BACAAN YANG DISEDIAKAN -

———

Jumat, 21 September 2012

Hakikat "Minuman Surgawi" yang Campurannya "Kapur Barus"





بِسۡمِ اللّٰہِ الرَّحۡمٰنِ الرَّحِیۡمِ


  SURAH YÂ SÎN JANTUNG AL-QURAN
  
Bab 82


    Hakikat “Minuman Surgawi” yang Campurannya “Kapur Barus”  

 Oleh

Ki Langlang Buana Kusuma

Dalam Bab sebelumnya telah dijelaskan mengenai hubungan bermacam-macam “sungai surgawi” --  air tawar, susu, arak dan madu --  dengan keadaan nafs (jiwa) manusia,   yaitu  nafs Lawwāmah” (jiwa yang mencela dirinya sendiri – QS.75:2-3) atau hubungannya dngan dengan   minuman surgawi  yang campurannya “kapur barus”, serta hubungannya dengan  nafs Muthmainnah  atau  minuman surgawi yang campurannya “zanjabil (jahe)” (QS.76:6-19) dari mata air yang namanya “salsabil”,  serta hubungannya dengan tingkat  keruhanian Maryam binti Imran dan tingkat keruhanian  Isa Ibnu Maryam (QS.66:13).

Makna “Campuran Kapur Barus” &
Mata air “Kecintaan Allah dan Makrifat Ilahi”

———

DATA YANG DITAMPILKAN -
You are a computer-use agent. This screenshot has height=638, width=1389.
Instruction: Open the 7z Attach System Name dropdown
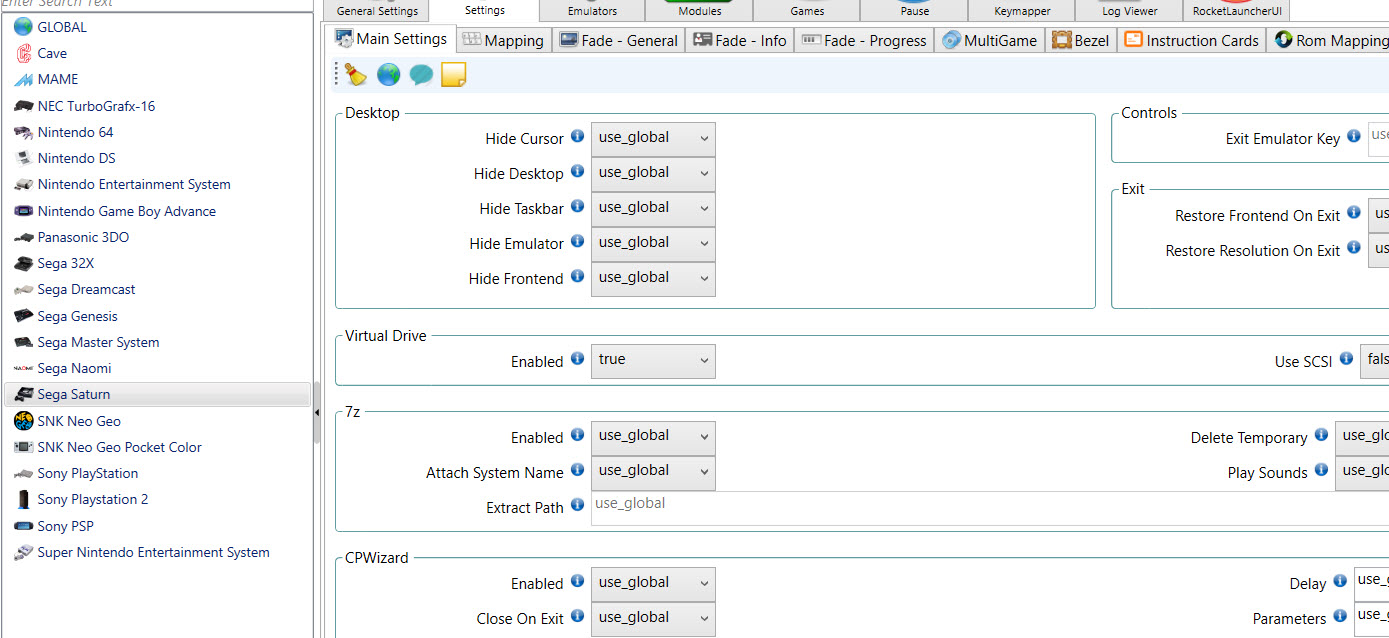[653, 471]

———

YANG DIKERJAKAN -
1. Tentukan apakah setiap pernyataan berikut sesuai dengan bacaan di atas: (a) bab ini bernomor 82; (b) mata air yang disebut dalam bacaan bernama "salsabil"; (c) sungai surgawi yang disebut hanya air tawar dan susu. Jawab ya atau tidak, lalu kutip kata-kata bacaan yang menentukan jawaban itu.
2. Kutip dari bacaan di atas seluruh bagian mulai dari "SURAH YÂ SÎN" hingga "Ibnu Maryam (QS.66:13).", tanpa mengubah apa pun.

HASIL LATIHAN -
1.
(a) Ya: "Bab 82".
(b) Ya: "dari mata air yang namanya “salsabil”".
(c) Tidak: "air tawar, susu, arak dan madu".

2.
SURAH YÂ SÎN JANTUNG AL-QURAN
  
Bab 82


    Hakikat “Minuman Surgawi” yang Campurannya “Kapur Barus”  

 Oleh

Ki Langlang Buana Kusuma

Dalam Bab sebelumnya telah dijelaskan mengenai hubungan bermacam-macam “sungai surgawi” --  air tawar, susu, arak dan madu --  dengan keadaan nafs (jiwa) manusia,   yaitu  nafs Lawwāmah” (jiwa yang mencela dirinya sendiri – QS.75:2-3) atau hubungannya dngan dengan   minuman surgawi  yang campurannya “kapur barus”, serta hubungannya dengan  nafs Muthmainnah  atau  minuman surgawi yang campurannya “zanjabil (jahe)” (QS.76:6-19) dari mata air yang namanya “salsabil”,  serta hubungannya dengan tingkat  keruhanian Maryam binti Imran dan tingkat keruhanian  Isa Ibnu Maryam (QS.66:13).